Having worked in the PR industry in Singapore, Hong Kong and London over the past decade, I wondered if other journalists shared the same view. With this in mind, I asked a few media industry friends what they thought made a good PR. Here are their responses:
- TV producer, Channel NewsAsia TV news station, Singapore: “Journalists want to tell the best story within deadline, outshine rival media outlets, and be first with the news. PR folk who understand this and help provide the stories they need (with good multimedia elements) earn lots of goodwill and become good friends”
- Reporter, China Daily Europe, UK: “I think it’s personal interest and friendship as opposed to work. My PR friends don’t talk about their clients when we meet for lunch, coffee or other things. We just become friends.”

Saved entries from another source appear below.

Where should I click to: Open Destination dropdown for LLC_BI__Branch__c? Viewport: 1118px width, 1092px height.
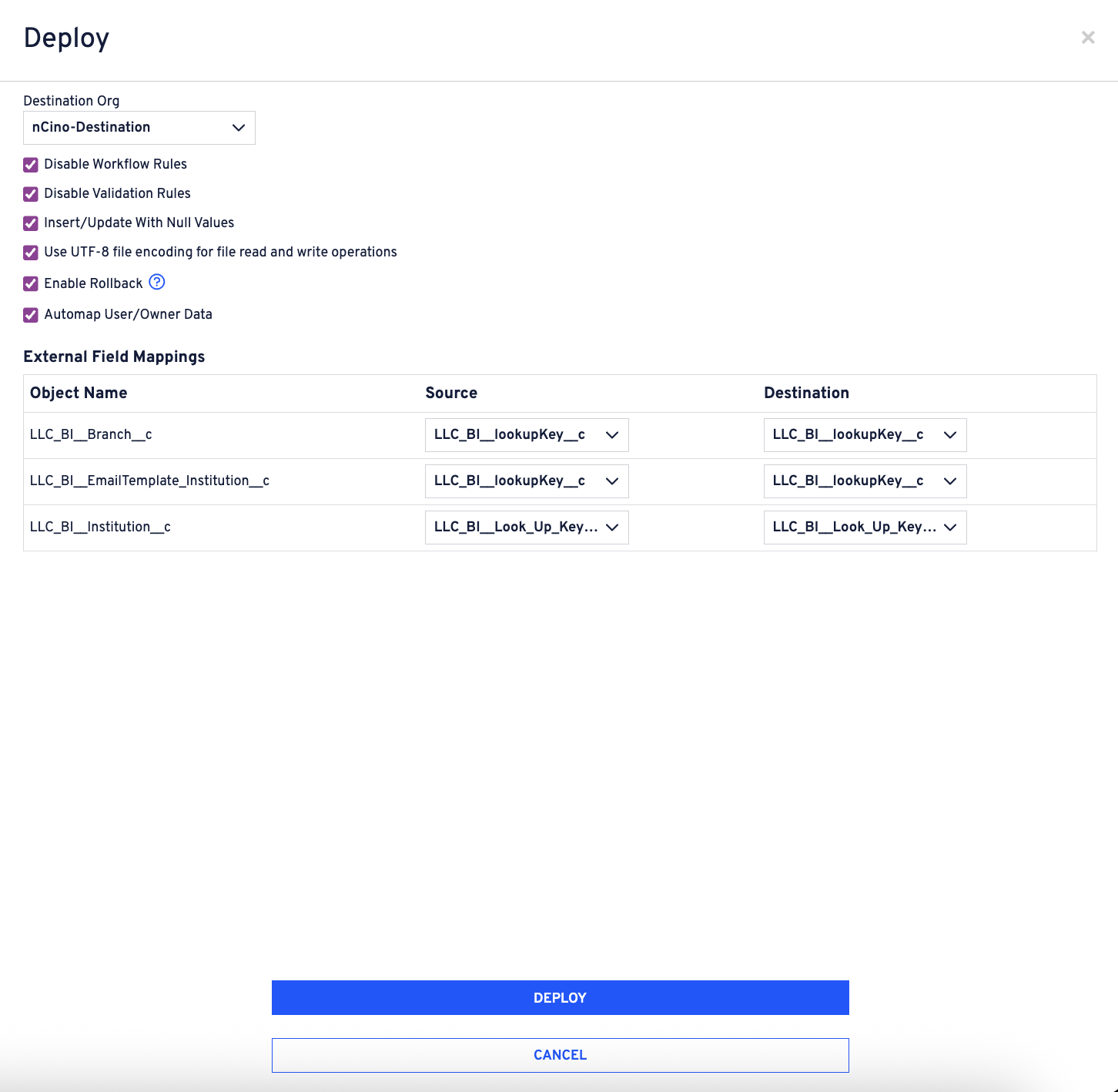point(865,435)
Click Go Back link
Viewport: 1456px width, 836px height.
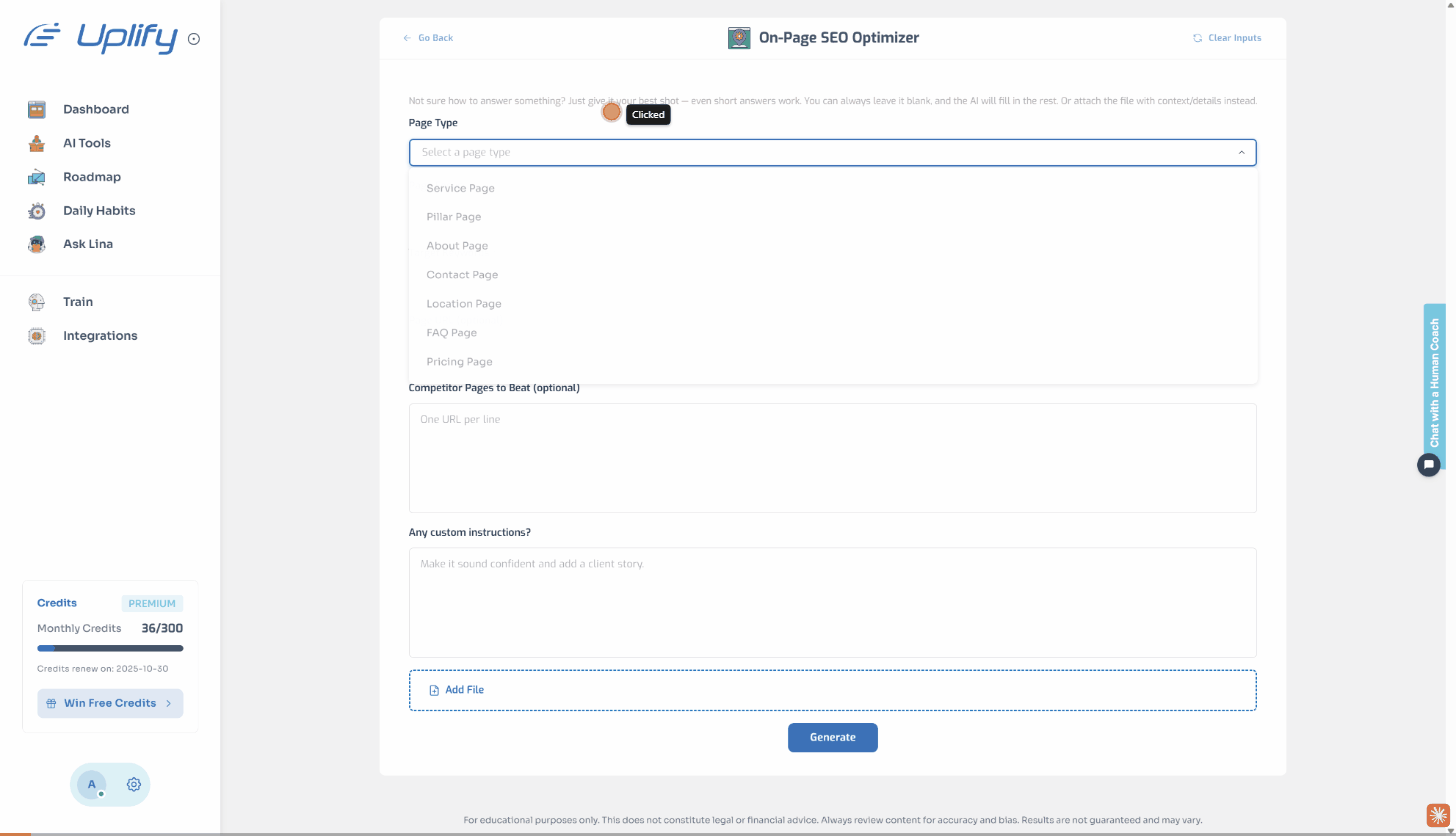[x=428, y=38]
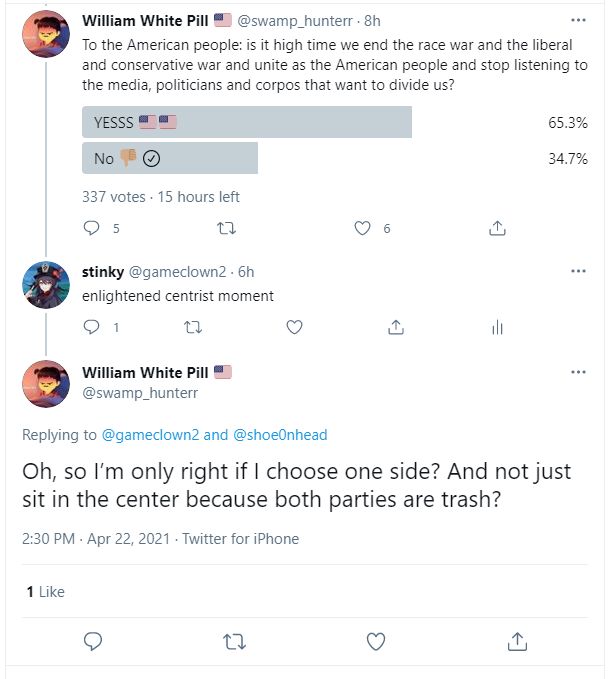This screenshot has width=612, height=679.
Task: Select the No poll option
Action: 170,158
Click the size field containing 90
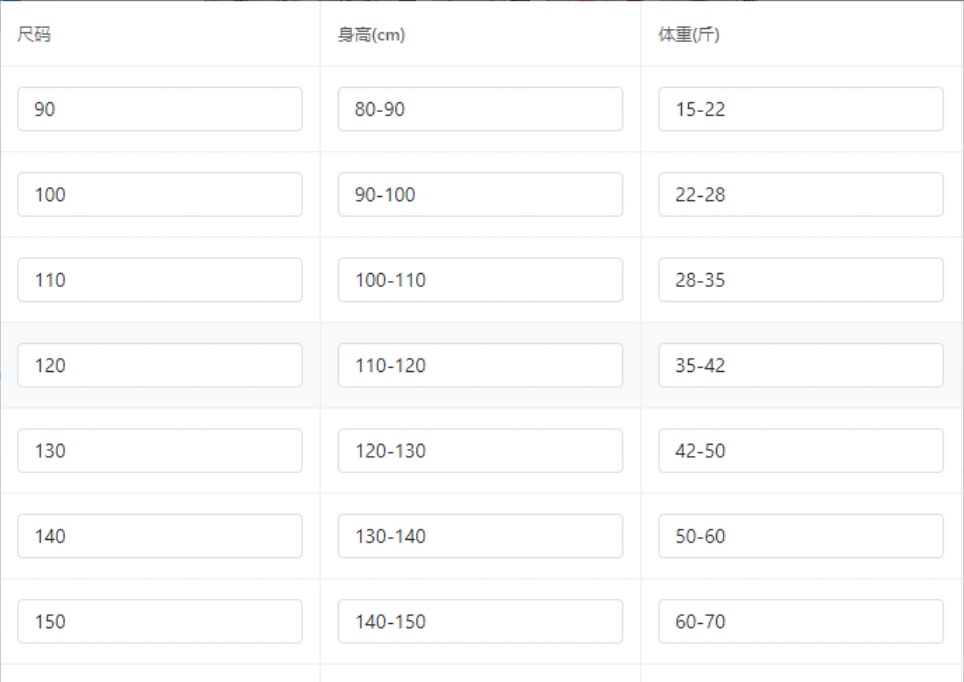This screenshot has width=964, height=682. (x=160, y=109)
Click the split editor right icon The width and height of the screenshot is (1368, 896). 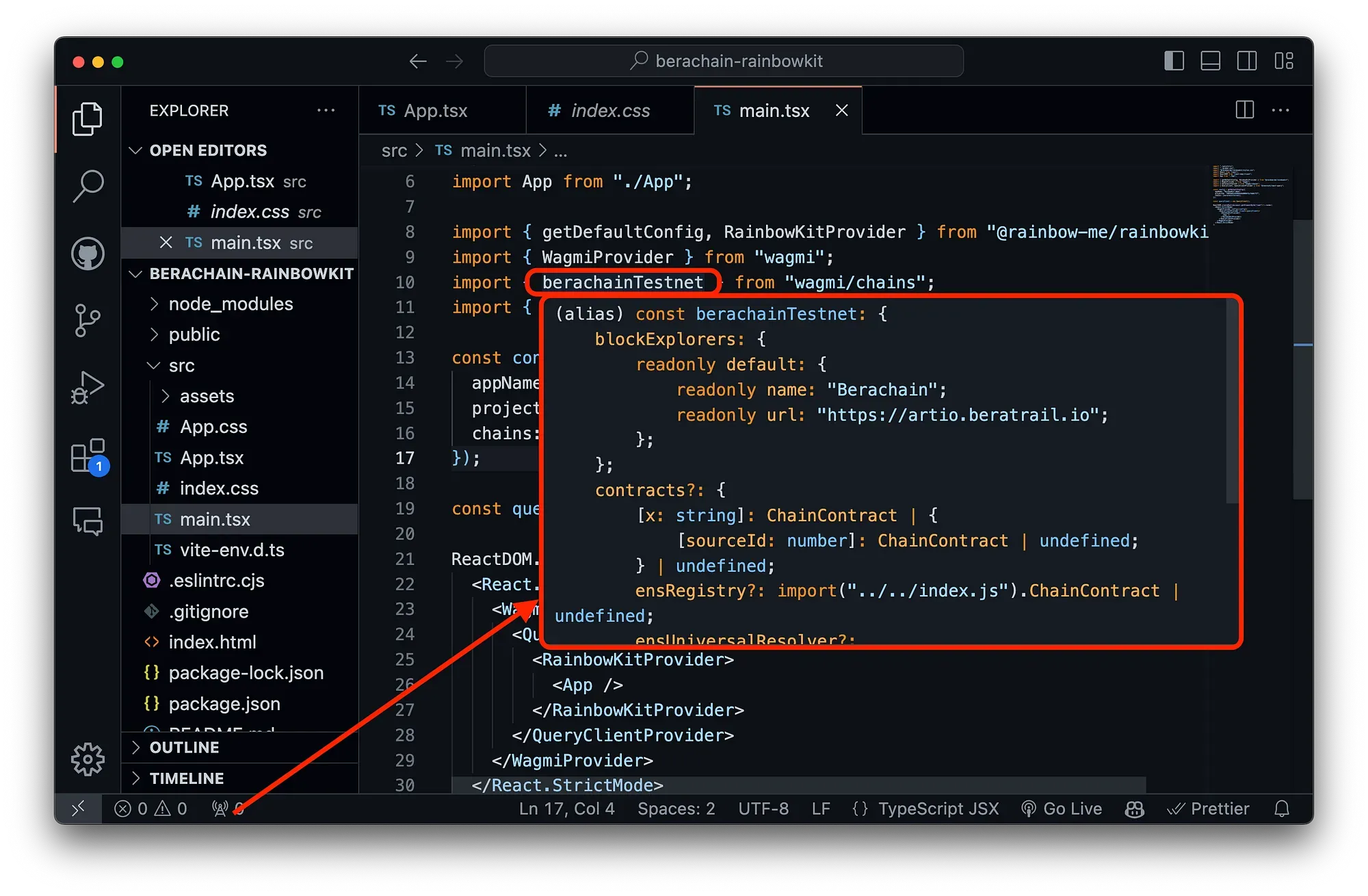tap(1245, 110)
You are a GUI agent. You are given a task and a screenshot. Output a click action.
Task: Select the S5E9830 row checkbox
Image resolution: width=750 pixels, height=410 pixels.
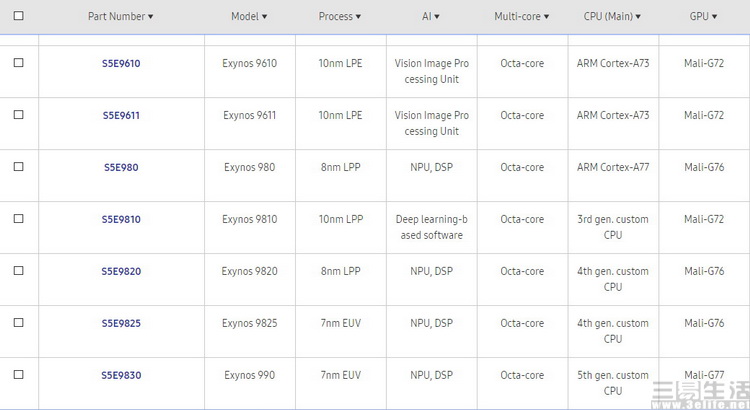click(x=19, y=375)
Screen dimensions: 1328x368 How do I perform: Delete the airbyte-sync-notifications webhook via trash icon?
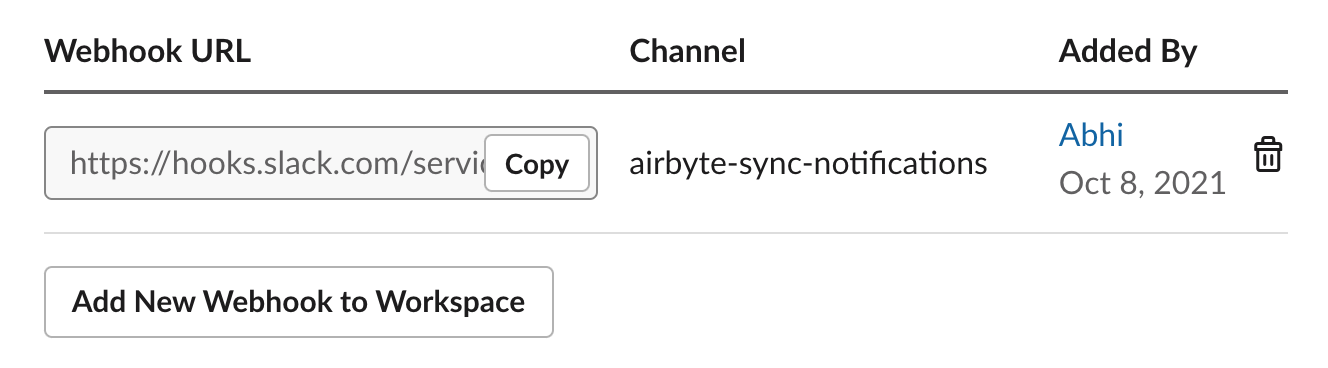point(1267,156)
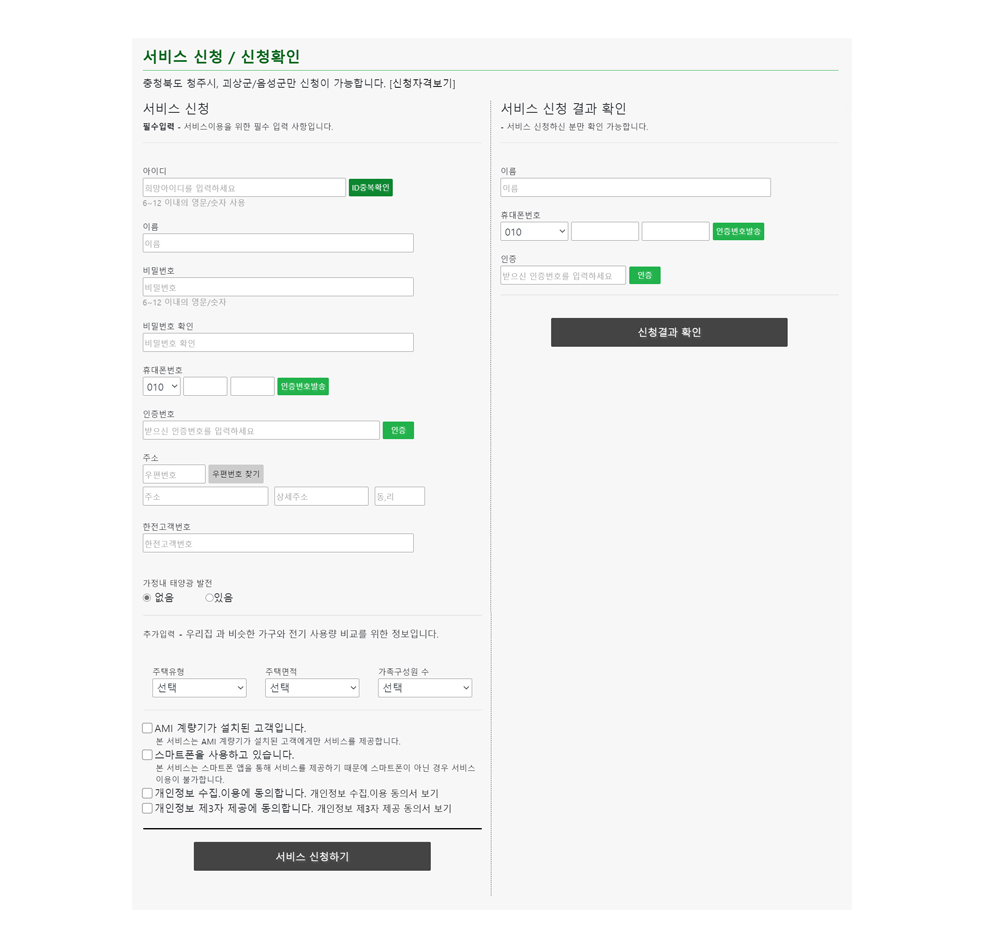
Task: Open the 010 phone prefix dropdown in result check
Action: (534, 231)
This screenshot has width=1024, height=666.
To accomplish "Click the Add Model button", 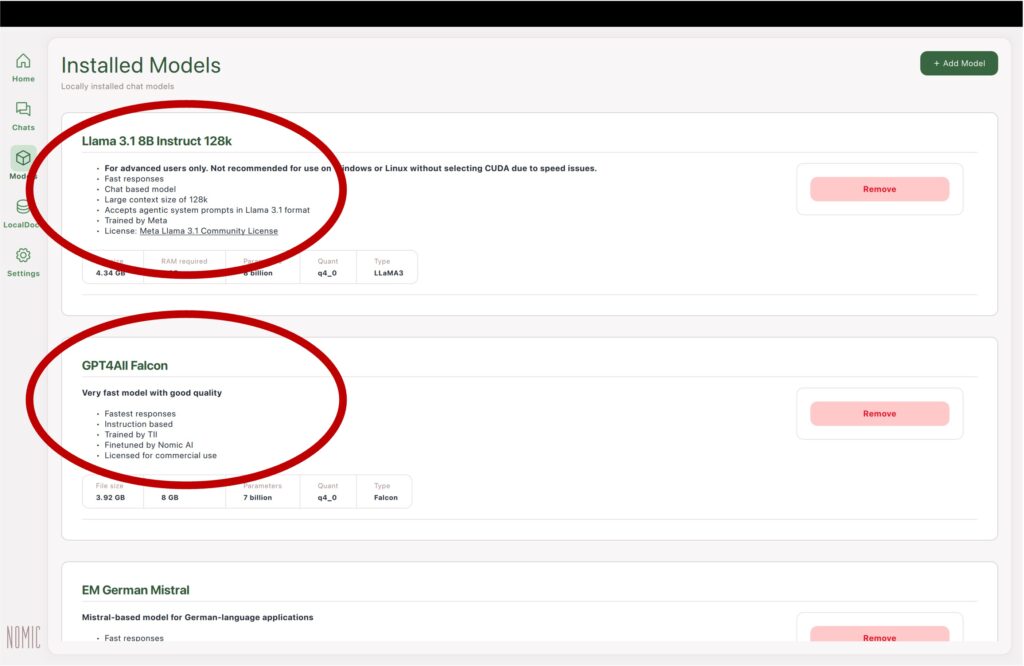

- Freelance writer, The Guardian, UK: “I generally contact PRs when I need information or a quote, often at short notice. The PRs that I go back to time and again are those who are quick to respond to inquiries, who are competent in their subject area and who have the ear of their clients so they can get the ball rolling”
- Chinese Reporter, Oriental Daily News, Hong Kong: “Regular catch-ups help and casual chats can build up friendships. If possible, say lunch every few months. For those who are in a different country, call or send a Christmas card”
- UK-based freelance writer, Billionaire.com, Singapore: “Keep supplying relevant information that can be used going forward – or that builds a clear picture of the fields in which your key strengths/contacts lie”
So, my unscientific poll suggests Jonathan Grun is right – interesting news stories and speed of response are key to cultivating long-lasting relationships between PRs-Journalists. But so are regular, informal face-to-face catch-ups. Lunch anyone?